__What you have to do__.
All of the data below should be copied exactly as it stands.

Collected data
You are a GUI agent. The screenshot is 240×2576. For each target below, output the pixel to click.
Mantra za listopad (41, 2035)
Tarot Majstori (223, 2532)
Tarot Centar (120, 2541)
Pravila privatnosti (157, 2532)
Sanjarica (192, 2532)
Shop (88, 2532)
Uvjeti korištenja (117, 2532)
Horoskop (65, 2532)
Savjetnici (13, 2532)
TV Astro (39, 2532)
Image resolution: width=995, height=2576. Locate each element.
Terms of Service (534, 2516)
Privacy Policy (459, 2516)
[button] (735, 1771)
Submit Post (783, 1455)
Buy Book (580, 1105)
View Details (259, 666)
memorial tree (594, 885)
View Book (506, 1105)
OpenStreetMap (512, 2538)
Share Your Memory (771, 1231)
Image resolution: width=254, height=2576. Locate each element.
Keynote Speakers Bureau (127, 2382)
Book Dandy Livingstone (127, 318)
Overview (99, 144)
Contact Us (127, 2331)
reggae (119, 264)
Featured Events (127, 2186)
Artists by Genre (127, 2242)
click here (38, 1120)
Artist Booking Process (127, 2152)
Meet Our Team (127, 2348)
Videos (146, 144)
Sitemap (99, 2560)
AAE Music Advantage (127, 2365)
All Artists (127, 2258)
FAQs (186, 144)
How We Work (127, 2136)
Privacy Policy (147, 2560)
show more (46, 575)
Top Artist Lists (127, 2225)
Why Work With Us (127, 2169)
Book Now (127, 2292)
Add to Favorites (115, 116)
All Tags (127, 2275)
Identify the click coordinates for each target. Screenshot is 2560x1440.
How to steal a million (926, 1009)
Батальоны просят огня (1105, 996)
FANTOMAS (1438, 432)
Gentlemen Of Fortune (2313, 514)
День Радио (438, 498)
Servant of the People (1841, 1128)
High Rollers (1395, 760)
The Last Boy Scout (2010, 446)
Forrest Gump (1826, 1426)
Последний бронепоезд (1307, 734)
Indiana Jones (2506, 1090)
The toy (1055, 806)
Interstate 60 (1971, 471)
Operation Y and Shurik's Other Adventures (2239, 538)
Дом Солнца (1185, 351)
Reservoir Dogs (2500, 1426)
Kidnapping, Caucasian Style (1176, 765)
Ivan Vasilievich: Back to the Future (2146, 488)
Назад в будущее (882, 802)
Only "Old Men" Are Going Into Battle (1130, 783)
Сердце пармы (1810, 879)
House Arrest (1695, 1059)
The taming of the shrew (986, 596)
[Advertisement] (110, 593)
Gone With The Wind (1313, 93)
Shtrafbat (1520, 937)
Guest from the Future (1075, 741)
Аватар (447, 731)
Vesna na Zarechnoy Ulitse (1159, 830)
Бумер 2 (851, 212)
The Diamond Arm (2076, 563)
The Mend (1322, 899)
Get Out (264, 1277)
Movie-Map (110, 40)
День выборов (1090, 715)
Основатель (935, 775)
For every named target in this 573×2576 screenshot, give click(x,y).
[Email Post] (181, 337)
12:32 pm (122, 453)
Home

__The completed task__.
You are a GUI agent. The screenshot is 240×2576. For each target below, output the pixel to click.
Mantra za listopad (41, 2035)
Tarot Majstori (223, 2532)
Tarot Centar (120, 2541)
Pravila privatnosti (157, 2532)
Sanjarica (192, 2532)
Shop (88, 2532)
Uvjeti korištenja (117, 2532)
Horoskop (65, 2532)
Savjetnici (13, 2532)
TV Astro (39, 2532)
Image resolution: width=995, height=2576. Locate each element.
Terms of Service (534, 2516)
Privacy Policy (459, 2516)
[button] (735, 1771)
Submit Post (783, 1455)
Buy Book (580, 1105)
View Details (259, 666)
memorial tree (594, 885)
View Book (506, 1105)
OpenStreetMap (512, 2538)
Share Your Memory (771, 1231)
Image resolution: width=254, height=2576. Locate each element.
Keynote Speakers Bureau (127, 2382)
Book Dandy Livingstone (127, 318)
Overview (99, 144)
Contact Us (127, 2331)
reggae (119, 264)
Featured Events (127, 2186)
Artists by Genre (127, 2242)
click here (38, 1120)
Artist Booking Process (127, 2152)
Meet Our Team (127, 2348)
Videos (146, 144)
Sitemap (99, 2560)
AAE Music Advantage (127, 2365)
All Artists (127, 2258)
FAQs (186, 144)
How We Work (127, 2136)
Privacy Policy (147, 2560)
show more (46, 575)
Top Artist Lists (127, 2225)
Why Work With Us (127, 2169)
Book Now (127, 2292)
Add to Favorites (115, 116)
All Tags (127, 2275)
Identify the click coordinates for each target. Screenshot is 2560x1440.
How to steal a million (926, 1009)
Батальоны просят огня (1105, 996)
FANTOMAS (1438, 432)
Gentlemen Of Fortune (2313, 514)
День Радио (438, 498)
Servant of the People (1841, 1128)
High Rollers (1395, 760)
The Last Boy Scout (2010, 446)
Forrest Gump (1826, 1426)
Последний бронепоезд (1307, 734)
Indiana Jones (2506, 1090)
The toy (1055, 806)
Interstate 60 (1971, 471)
Operation Y and Shurik's Other Adventures (2239, 538)
Дом Солнца (1185, 351)
Reservoir Dogs (2500, 1426)
Kidnapping, Caucasian Style (1176, 765)
Ivan Vasilievich: Back to the Future (2146, 488)
Назад в будущее (882, 802)
Only "Old Men" Are Going Into Battle (1130, 783)
Сердце пармы (1810, 879)
House Arrest (1695, 1059)
The taming of the shrew (986, 596)
[Advertisement] (110, 593)
Gone With The Wind (1313, 93)
Shtrafbat (1520, 937)
Guest from the Future (1075, 741)
Аватар (447, 731)
Vesna na Zarechnoy Ulitse (1159, 830)
Бумер 2 (851, 212)
The Diamond Arm (2076, 563)
The Mend (1322, 899)
Get Out (264, 1277)
Movie-Map (110, 40)
День выборов (1090, 715)
Основатель (935, 775)
For every named target in this 573×2576 screenshot, give click(x,y).
[Email Post] (181, 337)
12:32 pm (122, 453)
Home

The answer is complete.